Consistent with our findings, an unpublished internal memo written in August 1996 by the director of the division of neuropharmacological drug products of the FDA concluded that the ICT data did not support the conclusion that olanzapine is more efficacious than haloperidol. Thus far, the FDA has not approved such a claim for any second-generation antipsychotic. A subsequent FDA memo explained that the reason for this judgment was that "some of the so-called negative signs and symptoms of that illness [schizophrenia] are indistinguishable from the pseudoparkinsonian signs and symptoms that are known side effects of antipsychotic drugs like haloperidol," an argument quite similar to the line of reasoning presented here.
It is unsettling when carefully and well-conducted research studies come to different conclusions, and it is hoped that this discussion may help resolve these apparent contradictions and constructively encourage designers of future clinical trials to thoughtfully consider whether to use prophylactic anticholinergics with first-generation antipsychotics. Although we can never know what the results of past studies would have been had prophylactic anticholinergics been used, we can look forward to results of important new studies, such as the National Institute of Mental Health-funded Clinical Antipsychotic Trials of Intervention Effectiveness (CATIE) (51) schizophrenia trial that uses trilafon as the first-generation-antipsychotic comparator, a medication with less tendency to cause extrapyramidal side effects than haloperidol. Although anticholinergics were not used prophylactically in CATIE, concerted efforts are being made to follow all patients for the full duration of the trial through a series of structured medication changes, and LOCF is not proposed as a method of analysis (52).

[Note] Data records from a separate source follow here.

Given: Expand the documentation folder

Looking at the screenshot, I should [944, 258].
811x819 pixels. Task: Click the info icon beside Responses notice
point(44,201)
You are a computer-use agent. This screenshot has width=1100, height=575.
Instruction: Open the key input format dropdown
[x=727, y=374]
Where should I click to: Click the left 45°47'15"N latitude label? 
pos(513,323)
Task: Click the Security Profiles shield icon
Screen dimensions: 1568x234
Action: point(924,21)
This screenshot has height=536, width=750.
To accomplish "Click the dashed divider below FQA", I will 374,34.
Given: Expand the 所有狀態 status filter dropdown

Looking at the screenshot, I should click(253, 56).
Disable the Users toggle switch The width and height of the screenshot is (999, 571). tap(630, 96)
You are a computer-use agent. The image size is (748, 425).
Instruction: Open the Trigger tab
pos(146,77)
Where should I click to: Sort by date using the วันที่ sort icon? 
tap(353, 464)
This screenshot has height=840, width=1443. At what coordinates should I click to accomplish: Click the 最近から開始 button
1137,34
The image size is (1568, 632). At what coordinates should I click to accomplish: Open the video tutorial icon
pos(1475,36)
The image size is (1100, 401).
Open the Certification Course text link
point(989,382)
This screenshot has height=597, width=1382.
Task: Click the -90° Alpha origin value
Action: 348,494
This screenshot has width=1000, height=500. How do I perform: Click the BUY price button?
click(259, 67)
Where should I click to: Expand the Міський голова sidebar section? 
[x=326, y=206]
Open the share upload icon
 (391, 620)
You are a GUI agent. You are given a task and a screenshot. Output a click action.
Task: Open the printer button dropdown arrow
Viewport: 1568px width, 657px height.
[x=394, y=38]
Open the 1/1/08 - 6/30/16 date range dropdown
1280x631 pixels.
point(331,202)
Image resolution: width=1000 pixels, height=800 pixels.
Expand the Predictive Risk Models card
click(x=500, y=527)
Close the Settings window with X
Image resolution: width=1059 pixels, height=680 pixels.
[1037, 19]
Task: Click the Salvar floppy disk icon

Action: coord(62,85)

It is important, in concluding, to reemphasize that the discussion presented above pertains only to the comparison of second-generation antipsychotics and first-generation antipsychotics in published clinical trials. All parties agree the second-generation antipsychotics are safe and effective treatments for schizophrenia. Effectiveness trials do not conflict with efficacy trials but rather build on them, elaborating their meaning for practice.
Generalizable knowledge often accumulates slowly, through unexpected twists and turns, and public policy is inevitably guided both by the imperfect state of clinical science and by economic constraints. However, a long and distinguished clinical tradition demands that individual treatment decisions be based on the particular knowledge shared by the health care professional and the patient and must always be driven by the unique circumstances of each encounter.